◆ Data under study:
##########

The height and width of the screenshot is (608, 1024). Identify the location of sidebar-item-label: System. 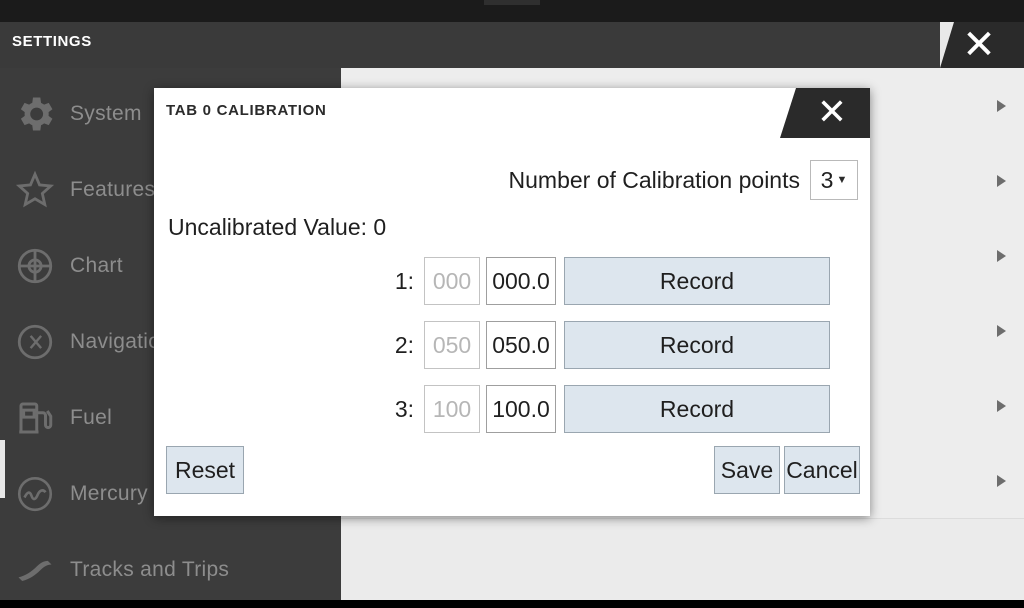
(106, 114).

##########

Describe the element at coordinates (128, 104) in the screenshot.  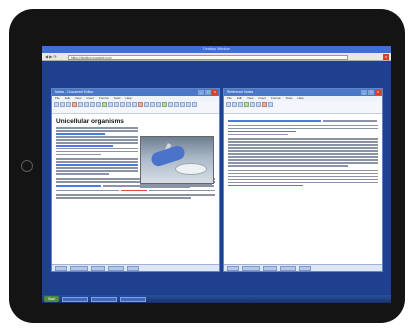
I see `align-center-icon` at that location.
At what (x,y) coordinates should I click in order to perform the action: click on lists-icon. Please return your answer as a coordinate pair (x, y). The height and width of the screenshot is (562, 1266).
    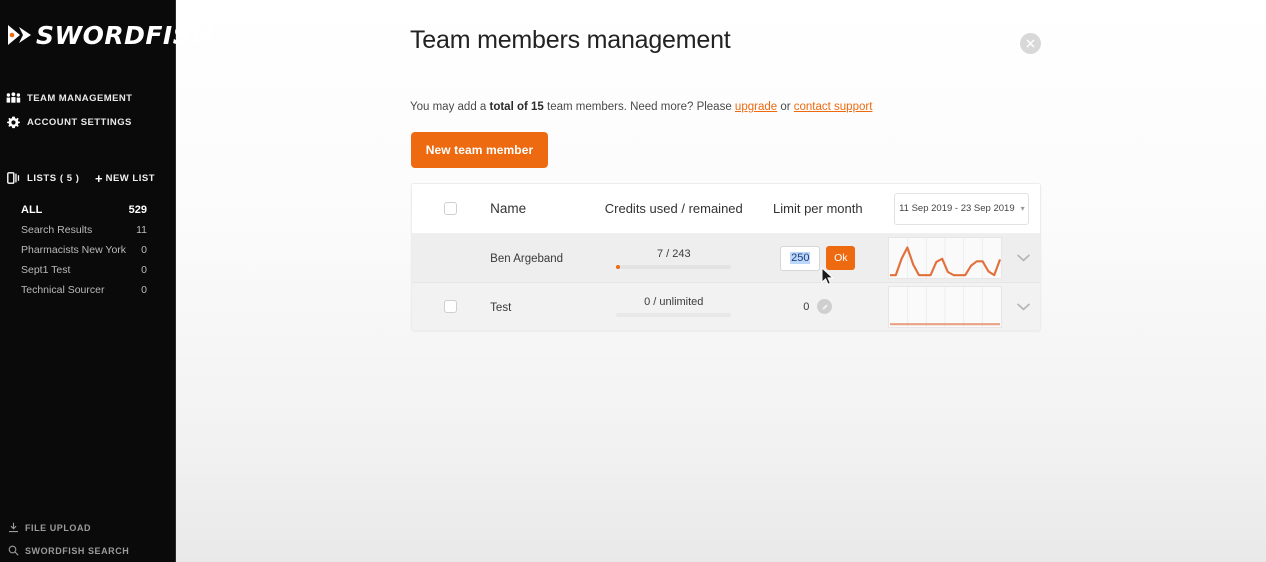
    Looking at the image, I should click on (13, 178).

##########

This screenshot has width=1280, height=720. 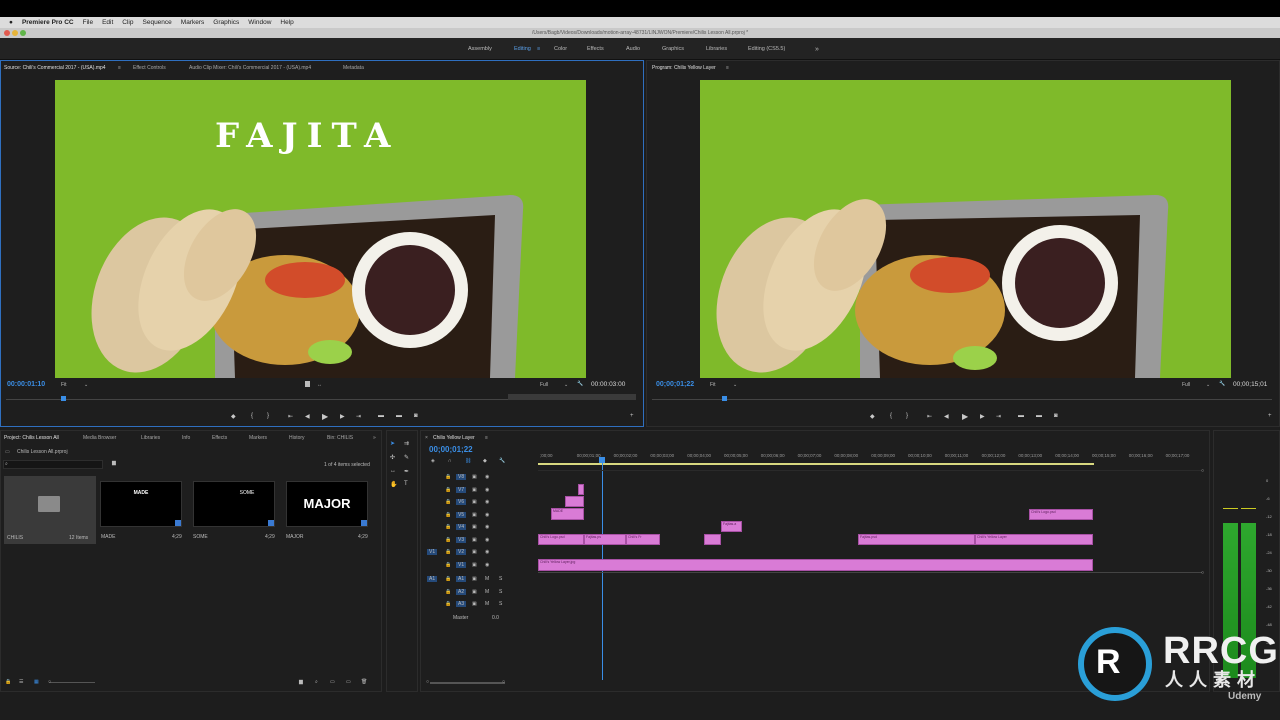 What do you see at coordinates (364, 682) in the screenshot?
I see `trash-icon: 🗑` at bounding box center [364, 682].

##########

◆ Exercise instructions:
Copy out the items word for word, from the line containing "The height and width of the screenshot is (608, 1024)." up to and including the line containing "(106, 114).", and leave out the pictures.

◆ Problem solution:
The height and width of the screenshot is (608, 1024). Identify the location of sidebar-item-label: System. 
(106, 114).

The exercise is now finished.